2) It’s Not a Sin to Be Poor
In a culture obsessed with consumerism, money is seen as the ultimate form of power and success, but it’s not a sin to be poor. For Christians, especially middle-class Westernized believers, it’s easy to assume the worst of the poor. We blame them for not working, being lazy, having drug addictions, making poor choices, and not trying hard enough.
We often equate financial worth with personal value, and we place the poor in the lowest system of our preconceived (often subconscious) human caste systems. We treat them accordingly—bad, and are continually blaming, humiliating, and shaming them through our condescending criticism, “instruction,” and judgment.
We need to remember that being poor in and of itself isn’t a sin and doesn’t make a person less valuable in the eyes of God—if only Christians could realize this.
This is the second post of five for reasons to help the poor as cited by Stephen Mattson.
I know the above comments are probably at the heart of many who have an ingrained prejudice against the poor. We blame them for things that at least partially are their own faults. We blame them for making poor choices that might have contributed to them being poor.
I, like many others evidently, was very turned off my Mr.

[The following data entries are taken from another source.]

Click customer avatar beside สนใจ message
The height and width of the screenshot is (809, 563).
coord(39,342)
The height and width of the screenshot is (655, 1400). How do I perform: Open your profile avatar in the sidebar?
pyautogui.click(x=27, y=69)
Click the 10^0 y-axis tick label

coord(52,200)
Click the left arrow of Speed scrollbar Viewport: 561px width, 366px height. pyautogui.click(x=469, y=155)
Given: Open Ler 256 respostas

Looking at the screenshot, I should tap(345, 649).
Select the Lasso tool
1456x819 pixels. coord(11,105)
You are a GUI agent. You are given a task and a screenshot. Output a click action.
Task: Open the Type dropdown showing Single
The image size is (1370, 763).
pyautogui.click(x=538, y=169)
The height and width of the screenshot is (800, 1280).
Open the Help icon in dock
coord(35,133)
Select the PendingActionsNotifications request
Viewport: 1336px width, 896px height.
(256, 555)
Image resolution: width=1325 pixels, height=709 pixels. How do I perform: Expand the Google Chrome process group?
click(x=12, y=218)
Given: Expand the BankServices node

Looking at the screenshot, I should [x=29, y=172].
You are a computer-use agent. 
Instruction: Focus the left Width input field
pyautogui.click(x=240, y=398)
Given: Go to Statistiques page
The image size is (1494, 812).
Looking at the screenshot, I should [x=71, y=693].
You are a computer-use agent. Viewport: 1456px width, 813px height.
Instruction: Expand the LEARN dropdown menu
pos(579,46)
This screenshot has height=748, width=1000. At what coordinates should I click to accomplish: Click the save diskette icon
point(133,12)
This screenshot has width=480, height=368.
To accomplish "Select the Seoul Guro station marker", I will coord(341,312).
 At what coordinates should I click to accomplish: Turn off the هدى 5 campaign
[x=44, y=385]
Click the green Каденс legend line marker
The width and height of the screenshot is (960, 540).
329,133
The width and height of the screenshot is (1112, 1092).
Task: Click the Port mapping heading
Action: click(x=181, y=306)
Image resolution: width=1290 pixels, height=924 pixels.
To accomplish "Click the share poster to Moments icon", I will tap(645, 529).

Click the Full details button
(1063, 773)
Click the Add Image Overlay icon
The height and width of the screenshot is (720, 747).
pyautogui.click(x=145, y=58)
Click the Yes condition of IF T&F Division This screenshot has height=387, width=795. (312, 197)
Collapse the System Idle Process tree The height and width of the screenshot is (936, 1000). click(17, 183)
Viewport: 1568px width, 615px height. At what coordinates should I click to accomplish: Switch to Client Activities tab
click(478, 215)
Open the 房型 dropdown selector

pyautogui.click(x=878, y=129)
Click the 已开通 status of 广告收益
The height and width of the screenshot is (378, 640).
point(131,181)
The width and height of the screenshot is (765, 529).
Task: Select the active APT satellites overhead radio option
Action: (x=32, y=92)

Romney’s 47% comment. He basically said being poor was their own fault and we should let them stew in their own makings. We Christians far too easily treat the poor as if their sins are somehow worse than ours and that therefore they don’t deserve grace from us or society at large. Being firmly entrenched in the Quaker belief that there is the light of God in each and every one of us, I do my best to realize that being poor is not a sin and even if it were we should forgive that sin as God forgives ours. After all isn’t the phrase “forgive us our sins as we forgive others” found in the Lord’s prayer applicable today as it was two thousand years ago. It is about time we started living up to that pledge we recite so often.